The details of the activities of the fourth spy, who is still a serving police officer, emerged as the senior police officer managing the crisis in undercover operations insisted that officers were strictly banned from having sexual relationships with their targets.
Merseyside Chief Constable Jon Murphy said it was “never acceptable” for undercover officers to sleep with people they were targeting.
“Something has gone badly wrong here. We would not be where we are if it had not,” he said, referring to three inquiries into undercover policing that have been launched in response to the Guardian’s investigation into the first spy, Mark Kennedy, an undercover officer who had several sexual relationships during his seven-year deployment.
Murphy, the national lead officer on serious and organized crime for the Association of Chief Police Officers, declined to speak about the Kennedy case directly, but said officers who infiltrated the environmental movement were not permitted “under any circumstances” to sleep with activists.
“It is grossly unprofessional. It is a diversion from what they are there to do. It is morally wrong because people have been put there to do a particular task and people have got trust in them,” he said.
Meanwhile the ex-wife of the fourth undercover police officer spoke about her relationship. The woman was married to Jim Boyling, a Metropolitan police officer who spent five years living under environmental campaigners between 1995 and 2000.

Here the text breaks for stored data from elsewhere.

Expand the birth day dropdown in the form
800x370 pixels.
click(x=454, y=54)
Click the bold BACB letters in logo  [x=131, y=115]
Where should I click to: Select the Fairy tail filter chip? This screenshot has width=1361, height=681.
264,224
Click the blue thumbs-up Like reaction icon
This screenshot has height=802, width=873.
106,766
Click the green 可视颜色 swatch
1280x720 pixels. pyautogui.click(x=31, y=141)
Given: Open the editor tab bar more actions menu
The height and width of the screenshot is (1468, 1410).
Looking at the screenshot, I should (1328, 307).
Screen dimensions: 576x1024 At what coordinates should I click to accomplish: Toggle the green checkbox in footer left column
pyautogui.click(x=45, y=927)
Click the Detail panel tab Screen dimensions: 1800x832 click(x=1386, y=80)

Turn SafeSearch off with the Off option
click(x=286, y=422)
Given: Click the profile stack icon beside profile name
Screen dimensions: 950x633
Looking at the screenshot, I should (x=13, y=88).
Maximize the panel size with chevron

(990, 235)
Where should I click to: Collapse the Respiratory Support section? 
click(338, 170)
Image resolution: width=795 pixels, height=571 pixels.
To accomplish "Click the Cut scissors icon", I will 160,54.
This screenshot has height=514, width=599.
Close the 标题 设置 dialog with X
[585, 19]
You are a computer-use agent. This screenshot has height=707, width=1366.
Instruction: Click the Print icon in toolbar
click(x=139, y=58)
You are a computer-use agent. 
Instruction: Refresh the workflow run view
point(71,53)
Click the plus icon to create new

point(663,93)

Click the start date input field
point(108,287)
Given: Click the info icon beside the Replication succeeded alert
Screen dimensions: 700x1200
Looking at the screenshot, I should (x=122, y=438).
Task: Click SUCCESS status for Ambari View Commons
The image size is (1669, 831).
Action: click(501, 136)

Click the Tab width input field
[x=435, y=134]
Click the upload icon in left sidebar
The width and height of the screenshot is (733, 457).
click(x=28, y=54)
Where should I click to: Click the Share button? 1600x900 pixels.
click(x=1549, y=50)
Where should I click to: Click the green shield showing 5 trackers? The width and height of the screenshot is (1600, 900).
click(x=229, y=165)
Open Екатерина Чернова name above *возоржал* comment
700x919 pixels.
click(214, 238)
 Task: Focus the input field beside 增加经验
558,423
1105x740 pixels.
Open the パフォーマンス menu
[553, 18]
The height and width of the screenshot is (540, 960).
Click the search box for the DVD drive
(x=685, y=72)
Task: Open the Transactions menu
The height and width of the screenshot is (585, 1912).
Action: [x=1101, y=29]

Using the identity “Jim Sutton,” Boyling infiltrated Reclaim the Streets, a group famed for bringing streets to a standstill in unruly protests against cars.
During his time undercover, when he is said to have become a key organizer, Boyling met a 28-year-old woman and began a relationship with her. He later disappeared from her life.
It was only when he reappeared a year later that he told the woman he was a police officer. They later married and had two children but divorced two years ago.
Speaking for the first time, the woman gave a detailed account of their relationship and alleges that Boyling encouraged her to change her name by deed poll, apparently to conceal their relationship from his seniors in the police. He also told her a ruling that undercover operatives should not have sex with targets was unrealistic and developing relationships with activists was “a necessary tool in maintaining cover,” she said.